Civic Engagement at Community Colleges

In 2016, if you didn’t know there was an election going on, you wouldn’t have known it from student conversations on campus.  In 2017, as New Jersey elected a new governor, I never heard a single student conversation about it, even as the winning candidate ran on a “free community college” platform.  

I don’t make a habit of eavesdropping on student conversations, obviously, but as you walk around campus, you hear things.  I’ve heard discussions of classes, jobs, relationships, cars, birthdays, pets, weed, and money.  But I literally never hear discussions of electoral politics, or of political engagement more broadly.  

The national press likes to paint college campuses as hotbeds of liberalism, in which a few brave conservative voices are righteously persecuted (or, sometimes, as last holdouts of reasoned debate being attacked by know-nothings).  And that may be true at the Oberlins of the world.  Certainly, when I was at Williams, politics was a frequent topic of discussion.  But it’s not true here.  I don’t recognize the two-year sector in those discussions.  

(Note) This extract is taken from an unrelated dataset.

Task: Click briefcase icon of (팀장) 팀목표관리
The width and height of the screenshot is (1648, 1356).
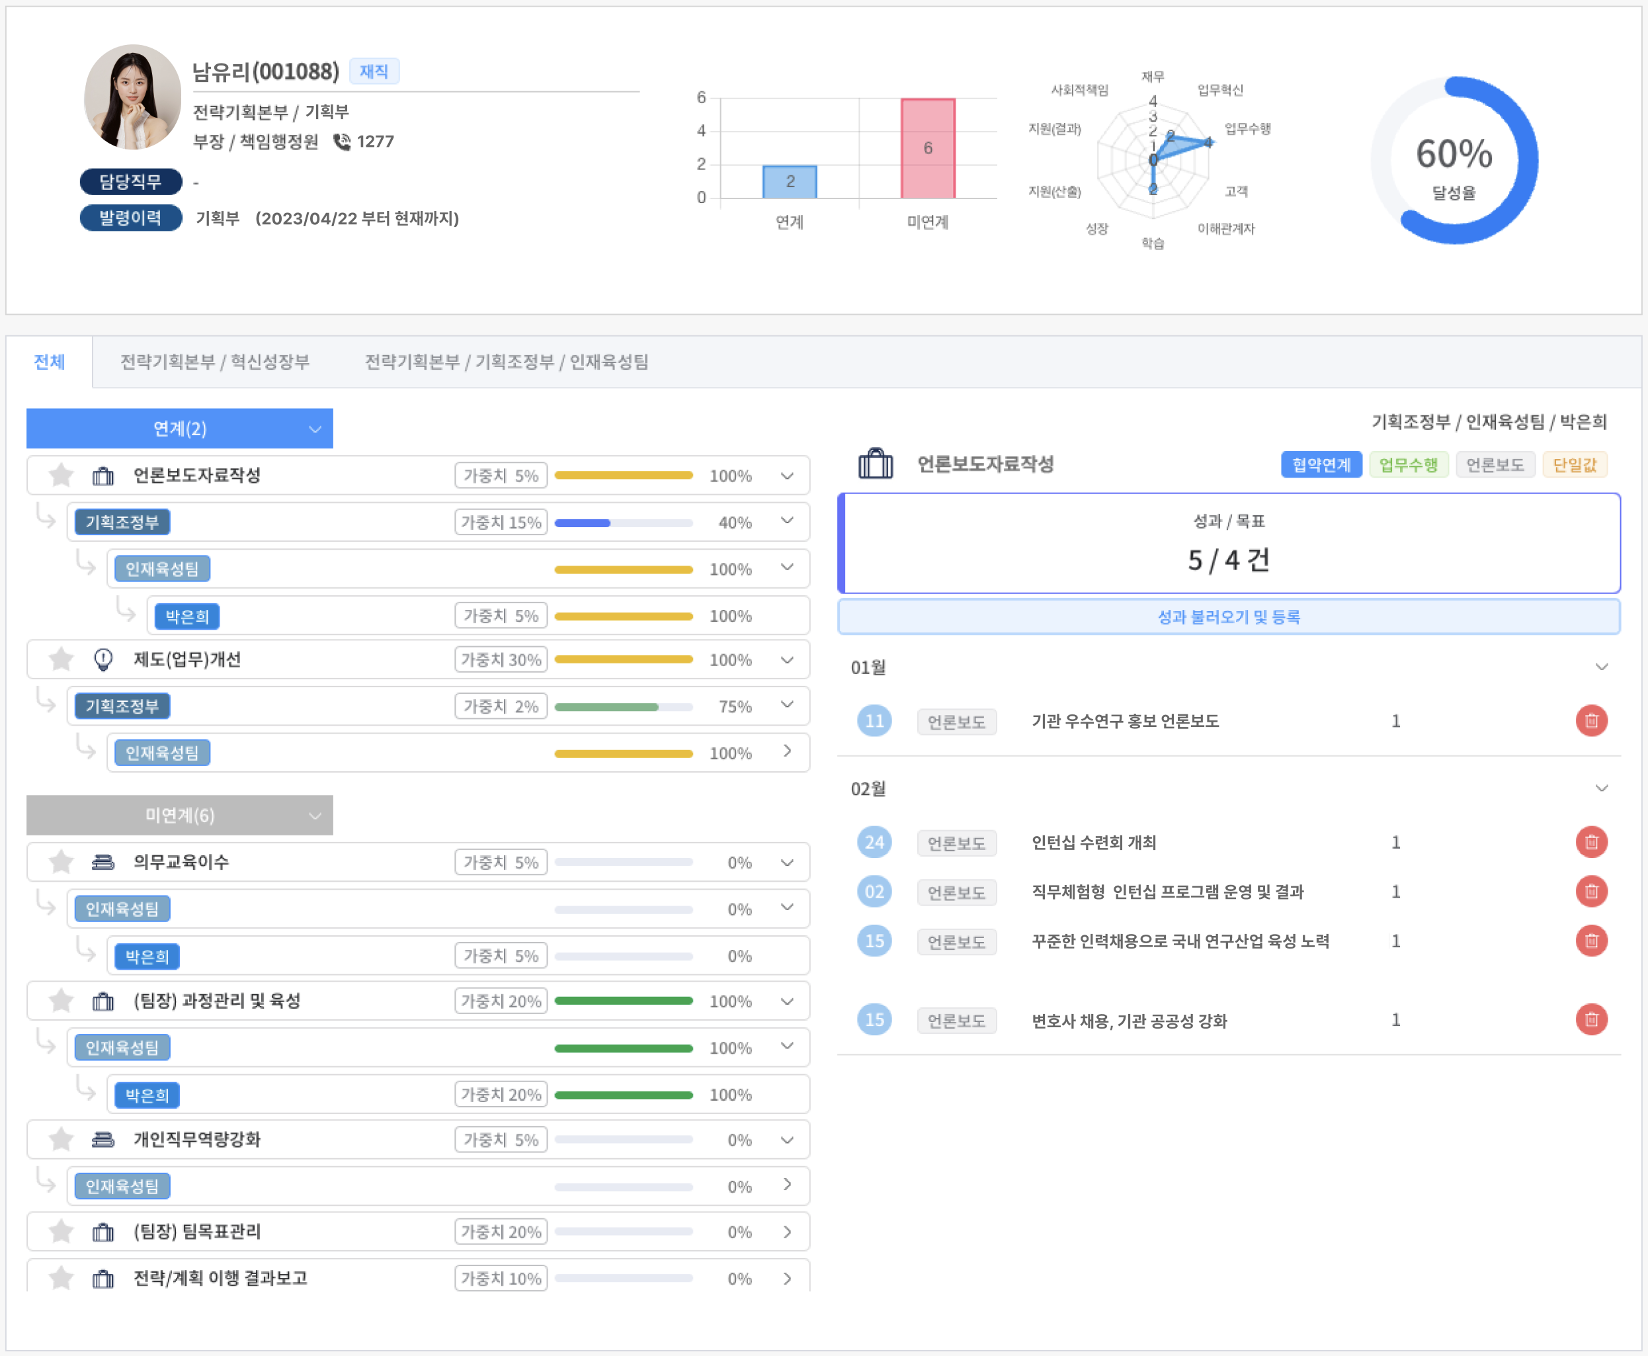Action: click(103, 1232)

And that’s a shame, because it matters more here.  This is where you see students from every income level and every racial and ethnic group.  This is where the impact of wealth polarization, health care policy, and the working conditions of hourly workers are felt most strongly.

(I’ll grant a partial exception for discussions of DACA.  But even those have mostly been around individual coping strategies, rather than organizing for policy changes.)

Community colleges have nearly half of the undergraduates in America, but occupy nowhere near half of the policy discussion around higher ed.  Some of that is historical habit and much of it is the distorting effect of wealth, but some of it may be at least partially self-inflicted.  As a sector, we have not taken the lead in encouraging civic participation among students.

We should.  I was struck that the latest piece from APSA on civic engagement in higher ed was written by two people at Tufts.  I was struck, too, at this piece from the Boston Globe pointing out that the birthrate dip of 2008 will hit colleges in 2025.  That’s close enough to factor into plans around, say, construction.  Allowing more of our institutional budgets to shift from states and localities to students puts us in a vulnerable spot when the student population drops.

If community colleges and our students aren’t going to be left behind, we have to make our presence felt.  That means making a deliberate choice to encourage students to have those political conversations on campus.

As leaders of public institutions, obviously, we need to be careful not to push too hard in one partisan direction or the other.  Citizens of both parties, or no parties, pay taxes.  But I don’t see anything wrong with, say, providing opportunities for students to speak out on issues of concern to them, and encouraging them to do so.

Community college students may not have the time and wealth to make their presence felt as strongly as their peers elsewhere, but that can also become self-perpetuating.  I’d love to have the 12,000+ students at Brookdale seen as a valuable voting bloc.  They should be.  I’m not asking for culture wars, but surely some purchase on the political process should be part of learning how to be a citizen.  Community colleges are for the community.  A community without some form of civic engagement isn’t a community at all.